Le discours de l’interviewée visait à se placer au même rang que les autres femmes. Il lui faut donc se dissocier de son mari. Pour ce faire, elle souligne son propre besoin d’entretenir une relation directe avec la divinité, c’est-à-dire sans le concours de son conjoint. La « foi personnelle » renvoie donc à un contact immédiat. Toutefois, le propos n’est pas suffisamment clair au regard de l’interviewer. Celui-ci suggère alors une reformulation de ce qui vient d’être avancé : « Si je comprends bien on peut pas vivre la foi par personne interposée même s’il s’agit du pasteur. Il faut une foi personnelle ». À deux reprises, Marie-Laure ratifie la formulation proposée.

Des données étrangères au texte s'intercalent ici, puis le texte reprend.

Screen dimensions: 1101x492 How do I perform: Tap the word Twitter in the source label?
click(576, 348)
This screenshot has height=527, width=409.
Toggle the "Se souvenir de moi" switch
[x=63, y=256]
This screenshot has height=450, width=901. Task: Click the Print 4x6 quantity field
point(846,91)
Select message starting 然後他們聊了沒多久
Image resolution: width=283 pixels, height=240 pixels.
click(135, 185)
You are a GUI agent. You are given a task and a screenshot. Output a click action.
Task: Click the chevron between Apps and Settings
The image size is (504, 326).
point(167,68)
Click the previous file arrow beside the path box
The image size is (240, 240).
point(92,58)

Cette proposition synthétique apparaît comme un résumé de tout ce qui a été dit précédemment, en regard notamment de l’éducation religieuse des propres enfants de l’invitée, mais aussi de la façon de vivre la spiritualité au sein du couple. Si certaines hésitations ont pu surgir chez l’interviewée dans la manière de rapporter ce vécu, la synthèse du présentateur met un terme à ces flottements et impose la version officielle d’un rapport immédiat avec la divinité. Et le paradoxe de ce type de relation tient au fait que la relation est perçue comme d’autant plus « personnelle » qu’elle tend à minimiser la part des personnes qui participent avec le croyant à cet engagement spirituel.

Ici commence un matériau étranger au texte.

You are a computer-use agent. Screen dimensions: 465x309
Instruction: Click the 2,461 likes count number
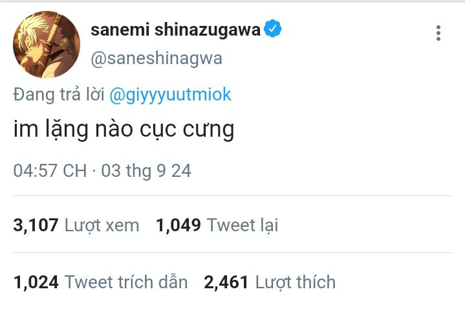[226, 282]

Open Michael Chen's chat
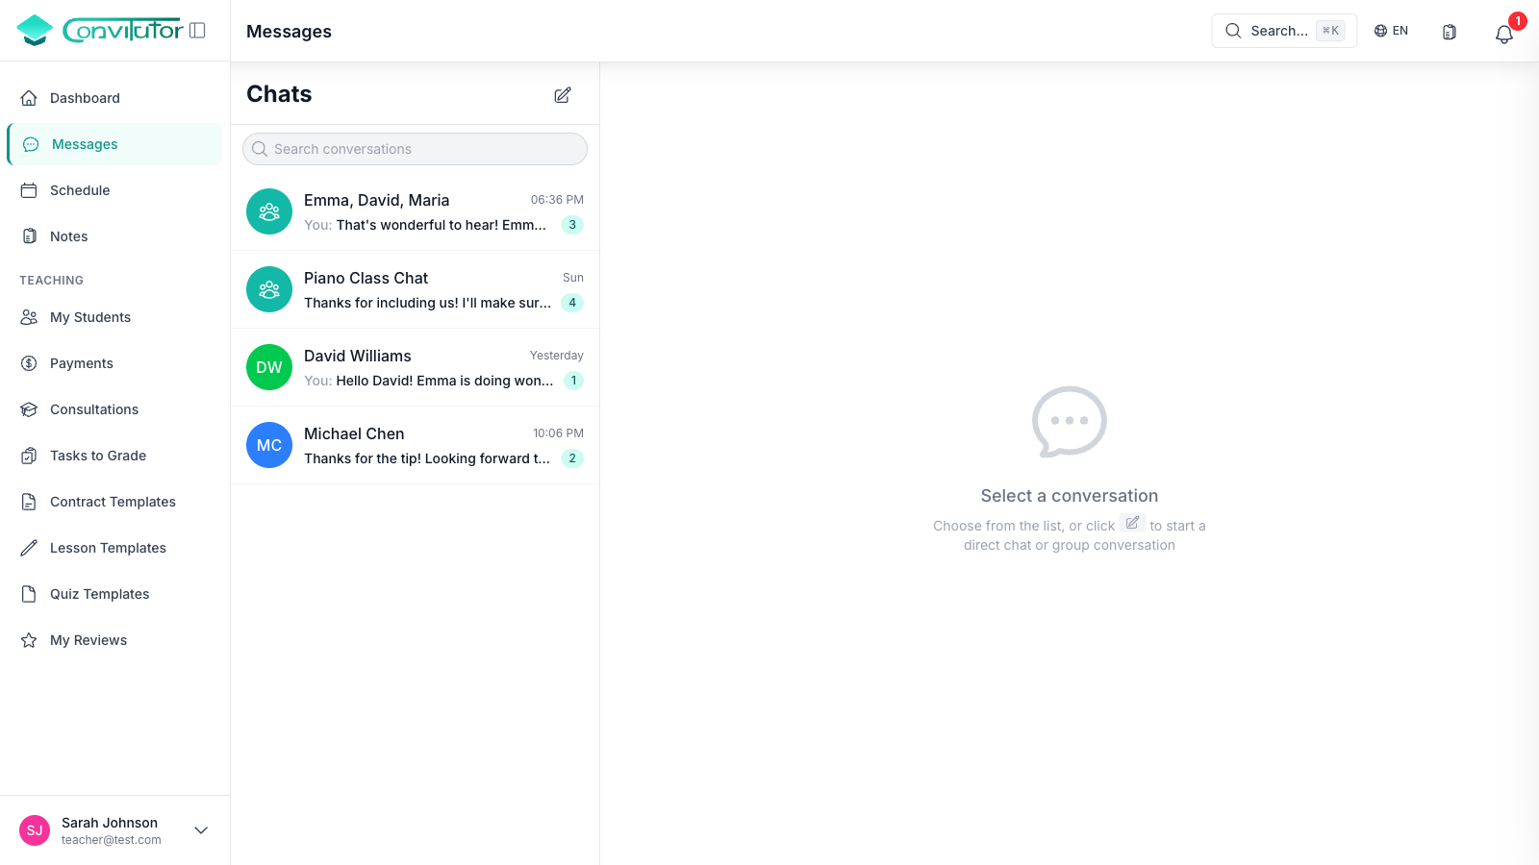click(x=415, y=446)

39 On notera qu’à une description plus neutre, « je suis une personne semblable aux autres », Marie-Laure préfère se décrire sur la base de son genre, comme si celui-ci avait précédence sur toute autre

catégorisation. Ce qui serait congruent avec la division traditionnelle des rôles de genre au sein des milieux évangéliques. Il est également possible que le cadrage de l’émission rende omnipertinente la catégorie « femme ». Plusieurs approches sociologiques, tant quantitatives que qualitatives, se sont intéressées à la question du genre dans les milieux évangéliques étasuniens (Bartkowski, 1996, 1997 ; Gallagher, 2004 ; Gallagher & Smith, 1999 ; Griffith, 2000 ; Rose, 1987). De telles études restent à réaliser en Europe francophone.